Schriftliche Aufgabe A.
Tipp aus dem ausgewählten Text den Teil von „Im beliebten Skiort“ bis „braucht Medikamente ...“ genau ab.
Schriftliche Aufgabe B.
Beantworte anhand des ausgewählten Textes diese Fragen:
(i) Wo wird die Männerleiche gefunden?
(ii) In wie viele Sprachen sind die Bücher von Viveca Sten übersetzt?
(iii) Wo verbringt Viveca Sten seit ihrer Kindheit jeden Sommer?

---- Ausgewählter Text

Viveca Sten - Tief im Schatten / ‎ Dalskuggan

  • Kurzbeschreibung (Quelle: Verlagsseite)

    Im beliebten Skiort Åre ist Hochsaison, als in den nahen Wäldern eine entstellte Männerleiche gefunden wird. Das Opfer wurde schwer misshandelt. Doch der Mord gibt Rätsel auf: Weltklasseskifahrer Johan Andersson hatte offenbar keine Feinde. Gleichzeitig verschwindet in einem Nachbardorf Rebecka, die junge Ehefrau von Pastor Ekvall. Hanna Ahlander und Daniel Lindskog geraten unter Druck. Rebecka ist schwanger. Und sie braucht Medikamente ...


    Autorin (Quelle: Verlagsseite)

    Viveca Anne Bergsted Sten, geb. 1959 in Stockholm, ist Juristin und eine der bekanntesten schwedischen Krimiautorinnen der Gegenwart. Mit ihrer Familie lebt sie nördlich von Stockholm. Seit ihrer Kindheit verbringt sie jeden Sommer auf Sandhamn in den Schären. Im Winter aber reist sie zum Skifahren nach Åre - dem Schauplatz ihrer neuen Reihe.

    Viveca Stens Sandhamn-Serie gehört zu den erfolgreichsten Krimiserien aus Skandinavien und lieferte den Stoff für den TV-Serienhit Mord im Mittsommer. Ihre Bücher sind in 24 Sprachen übersetzt.

--------
---- Bereitgestellte Daten

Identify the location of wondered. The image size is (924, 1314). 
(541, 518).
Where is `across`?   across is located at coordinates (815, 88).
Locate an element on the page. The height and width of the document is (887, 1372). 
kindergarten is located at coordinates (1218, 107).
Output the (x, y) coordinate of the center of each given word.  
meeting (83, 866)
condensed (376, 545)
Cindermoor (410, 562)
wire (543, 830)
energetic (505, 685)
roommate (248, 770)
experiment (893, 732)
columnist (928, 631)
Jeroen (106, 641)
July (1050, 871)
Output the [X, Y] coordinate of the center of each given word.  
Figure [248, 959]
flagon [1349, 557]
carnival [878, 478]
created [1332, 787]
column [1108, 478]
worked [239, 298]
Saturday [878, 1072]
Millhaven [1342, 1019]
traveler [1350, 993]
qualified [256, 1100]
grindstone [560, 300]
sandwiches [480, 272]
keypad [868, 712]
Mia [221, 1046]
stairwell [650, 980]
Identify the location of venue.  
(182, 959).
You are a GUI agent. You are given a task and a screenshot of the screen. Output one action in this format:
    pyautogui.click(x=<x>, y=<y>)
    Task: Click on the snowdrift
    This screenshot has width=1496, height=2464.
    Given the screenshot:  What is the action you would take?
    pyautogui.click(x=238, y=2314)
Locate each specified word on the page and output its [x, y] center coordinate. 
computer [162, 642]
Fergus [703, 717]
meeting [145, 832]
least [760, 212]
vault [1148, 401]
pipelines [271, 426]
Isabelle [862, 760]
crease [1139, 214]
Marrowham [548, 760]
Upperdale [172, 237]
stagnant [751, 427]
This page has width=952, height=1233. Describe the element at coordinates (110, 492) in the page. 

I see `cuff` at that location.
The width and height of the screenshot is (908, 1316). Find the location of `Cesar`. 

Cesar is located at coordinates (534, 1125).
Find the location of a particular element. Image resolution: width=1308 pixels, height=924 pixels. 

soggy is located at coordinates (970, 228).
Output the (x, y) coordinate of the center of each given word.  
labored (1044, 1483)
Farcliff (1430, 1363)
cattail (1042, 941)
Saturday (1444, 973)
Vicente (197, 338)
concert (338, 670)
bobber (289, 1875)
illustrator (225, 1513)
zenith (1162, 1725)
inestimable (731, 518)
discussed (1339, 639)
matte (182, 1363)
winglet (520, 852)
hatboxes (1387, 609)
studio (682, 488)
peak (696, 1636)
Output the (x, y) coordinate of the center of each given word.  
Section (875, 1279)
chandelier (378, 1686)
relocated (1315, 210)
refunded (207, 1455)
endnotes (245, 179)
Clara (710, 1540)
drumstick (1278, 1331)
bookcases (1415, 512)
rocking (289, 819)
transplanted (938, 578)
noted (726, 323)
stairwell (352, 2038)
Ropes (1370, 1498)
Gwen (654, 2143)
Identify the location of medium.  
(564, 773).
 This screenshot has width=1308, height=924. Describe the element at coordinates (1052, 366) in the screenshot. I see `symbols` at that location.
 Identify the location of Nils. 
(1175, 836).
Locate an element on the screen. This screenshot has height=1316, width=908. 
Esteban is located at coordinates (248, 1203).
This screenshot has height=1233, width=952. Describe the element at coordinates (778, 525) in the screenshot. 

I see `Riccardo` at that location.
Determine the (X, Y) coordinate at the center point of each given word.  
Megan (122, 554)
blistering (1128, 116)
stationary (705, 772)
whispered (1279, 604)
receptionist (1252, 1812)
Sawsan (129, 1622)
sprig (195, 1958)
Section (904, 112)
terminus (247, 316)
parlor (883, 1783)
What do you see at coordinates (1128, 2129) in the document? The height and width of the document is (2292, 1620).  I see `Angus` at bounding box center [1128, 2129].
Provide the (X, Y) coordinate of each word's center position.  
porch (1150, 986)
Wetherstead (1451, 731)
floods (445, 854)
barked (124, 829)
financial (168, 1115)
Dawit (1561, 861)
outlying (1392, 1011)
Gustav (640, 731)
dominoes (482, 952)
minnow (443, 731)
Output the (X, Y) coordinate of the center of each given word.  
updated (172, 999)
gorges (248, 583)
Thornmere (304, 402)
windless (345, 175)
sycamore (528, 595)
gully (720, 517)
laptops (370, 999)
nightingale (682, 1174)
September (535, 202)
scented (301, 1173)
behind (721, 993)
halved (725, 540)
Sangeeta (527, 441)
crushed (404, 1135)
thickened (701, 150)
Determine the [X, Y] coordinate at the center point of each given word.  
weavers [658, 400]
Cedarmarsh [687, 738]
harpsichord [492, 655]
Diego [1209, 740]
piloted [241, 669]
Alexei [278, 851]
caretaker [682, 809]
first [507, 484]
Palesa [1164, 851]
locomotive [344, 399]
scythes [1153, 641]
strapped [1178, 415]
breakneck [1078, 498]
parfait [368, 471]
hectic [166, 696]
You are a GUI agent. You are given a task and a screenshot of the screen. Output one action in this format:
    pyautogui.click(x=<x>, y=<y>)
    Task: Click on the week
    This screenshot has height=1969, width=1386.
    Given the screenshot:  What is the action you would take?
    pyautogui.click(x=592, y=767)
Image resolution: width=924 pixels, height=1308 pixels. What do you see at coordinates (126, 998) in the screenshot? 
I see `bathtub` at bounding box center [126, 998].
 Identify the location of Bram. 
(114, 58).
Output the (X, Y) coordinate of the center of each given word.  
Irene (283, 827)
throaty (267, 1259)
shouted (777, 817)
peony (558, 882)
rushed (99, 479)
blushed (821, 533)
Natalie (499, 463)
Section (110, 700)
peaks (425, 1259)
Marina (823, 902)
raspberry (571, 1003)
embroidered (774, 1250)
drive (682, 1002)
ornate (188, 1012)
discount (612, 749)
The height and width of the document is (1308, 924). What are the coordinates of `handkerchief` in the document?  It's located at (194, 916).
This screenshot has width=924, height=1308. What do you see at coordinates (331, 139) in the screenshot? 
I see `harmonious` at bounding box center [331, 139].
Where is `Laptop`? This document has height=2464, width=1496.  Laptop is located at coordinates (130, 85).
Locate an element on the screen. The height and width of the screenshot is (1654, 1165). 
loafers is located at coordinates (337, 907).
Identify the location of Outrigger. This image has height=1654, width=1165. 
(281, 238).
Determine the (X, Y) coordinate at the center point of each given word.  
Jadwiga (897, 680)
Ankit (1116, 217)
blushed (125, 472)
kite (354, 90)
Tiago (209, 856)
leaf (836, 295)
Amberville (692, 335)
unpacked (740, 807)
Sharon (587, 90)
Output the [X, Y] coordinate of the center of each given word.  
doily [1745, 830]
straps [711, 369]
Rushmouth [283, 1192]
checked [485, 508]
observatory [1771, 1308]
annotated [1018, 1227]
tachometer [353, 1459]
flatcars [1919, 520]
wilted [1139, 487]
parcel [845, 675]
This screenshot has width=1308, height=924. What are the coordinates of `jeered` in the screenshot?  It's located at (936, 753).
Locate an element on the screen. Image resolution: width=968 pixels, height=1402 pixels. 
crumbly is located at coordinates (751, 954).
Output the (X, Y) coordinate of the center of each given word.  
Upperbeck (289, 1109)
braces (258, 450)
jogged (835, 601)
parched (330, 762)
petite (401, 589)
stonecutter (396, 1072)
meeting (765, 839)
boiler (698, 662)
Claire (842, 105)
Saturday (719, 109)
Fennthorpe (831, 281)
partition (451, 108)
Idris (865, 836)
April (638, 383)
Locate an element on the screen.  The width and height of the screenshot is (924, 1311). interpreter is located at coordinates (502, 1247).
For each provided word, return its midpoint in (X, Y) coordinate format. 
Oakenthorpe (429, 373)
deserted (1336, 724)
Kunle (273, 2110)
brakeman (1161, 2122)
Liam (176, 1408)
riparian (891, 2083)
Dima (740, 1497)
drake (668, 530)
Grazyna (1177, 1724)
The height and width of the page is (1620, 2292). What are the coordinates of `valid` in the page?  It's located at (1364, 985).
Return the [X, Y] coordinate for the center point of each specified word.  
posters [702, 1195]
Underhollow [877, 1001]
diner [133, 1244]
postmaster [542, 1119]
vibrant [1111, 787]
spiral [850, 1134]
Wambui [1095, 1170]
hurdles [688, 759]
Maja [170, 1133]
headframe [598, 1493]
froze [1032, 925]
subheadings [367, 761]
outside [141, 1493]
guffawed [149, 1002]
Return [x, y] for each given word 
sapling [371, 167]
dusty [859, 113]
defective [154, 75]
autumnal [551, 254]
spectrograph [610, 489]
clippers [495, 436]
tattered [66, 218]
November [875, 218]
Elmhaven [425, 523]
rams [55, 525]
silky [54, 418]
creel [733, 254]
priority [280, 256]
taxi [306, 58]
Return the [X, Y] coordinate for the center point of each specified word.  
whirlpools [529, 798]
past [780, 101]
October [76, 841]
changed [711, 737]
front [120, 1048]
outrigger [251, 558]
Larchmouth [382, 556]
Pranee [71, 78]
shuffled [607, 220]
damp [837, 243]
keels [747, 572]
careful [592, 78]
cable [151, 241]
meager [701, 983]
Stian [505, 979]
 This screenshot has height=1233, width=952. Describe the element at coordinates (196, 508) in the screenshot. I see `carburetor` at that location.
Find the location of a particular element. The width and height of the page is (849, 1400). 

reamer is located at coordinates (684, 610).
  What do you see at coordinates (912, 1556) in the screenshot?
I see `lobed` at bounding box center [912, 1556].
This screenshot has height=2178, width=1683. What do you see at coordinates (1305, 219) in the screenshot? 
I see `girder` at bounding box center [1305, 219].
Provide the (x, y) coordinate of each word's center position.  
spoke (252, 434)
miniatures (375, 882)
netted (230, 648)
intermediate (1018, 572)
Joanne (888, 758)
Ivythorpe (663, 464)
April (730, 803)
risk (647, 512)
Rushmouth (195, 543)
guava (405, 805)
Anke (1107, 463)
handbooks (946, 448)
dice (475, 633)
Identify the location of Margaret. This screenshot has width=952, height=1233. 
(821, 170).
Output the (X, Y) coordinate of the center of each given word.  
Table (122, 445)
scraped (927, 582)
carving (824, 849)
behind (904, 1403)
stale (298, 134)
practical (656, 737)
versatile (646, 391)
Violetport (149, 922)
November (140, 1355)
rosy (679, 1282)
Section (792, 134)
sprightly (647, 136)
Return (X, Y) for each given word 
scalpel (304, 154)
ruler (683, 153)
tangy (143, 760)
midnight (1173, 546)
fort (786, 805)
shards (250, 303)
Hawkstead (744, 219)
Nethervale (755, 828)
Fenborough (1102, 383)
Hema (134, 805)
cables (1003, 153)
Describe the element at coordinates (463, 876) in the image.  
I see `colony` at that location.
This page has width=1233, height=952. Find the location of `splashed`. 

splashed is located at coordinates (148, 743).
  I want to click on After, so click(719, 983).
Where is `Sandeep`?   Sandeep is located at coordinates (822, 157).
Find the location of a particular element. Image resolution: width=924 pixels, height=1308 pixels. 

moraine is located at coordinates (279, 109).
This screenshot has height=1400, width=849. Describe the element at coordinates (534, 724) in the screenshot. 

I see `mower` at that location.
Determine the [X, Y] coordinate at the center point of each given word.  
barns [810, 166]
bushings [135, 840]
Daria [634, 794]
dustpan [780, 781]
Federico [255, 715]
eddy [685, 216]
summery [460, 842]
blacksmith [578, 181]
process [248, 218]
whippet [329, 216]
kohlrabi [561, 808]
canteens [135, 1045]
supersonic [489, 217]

--------

Schriftliche Antwort A.
Im beliebten Skiort Åre ist Hochsaison, als in den nahen Wäldern eine entstellte Männerleiche gefunden wird. Das Opfer wurde schwer misshandelt. Doch der Mord gibt Rätsel auf: Weltklasseskifahrer Johan Andersson hatte offenbar keine Feinde. Gleichzeitig verschwindet in einem Nachbardorf Rebecka, die junge Ehefrau von Pastor Ekvall. Hanna Ahlander und Daniel Lindskog geraten unter Druck. Rebecka ist schwanger. Und sie braucht Medikamente ...

Schriftliche Antwort B.
(i) In den Wäldern nahe dem Skiort Åre.
(ii) In 24 Sprachen.
(iii) Auf Sandhamn in den Schären.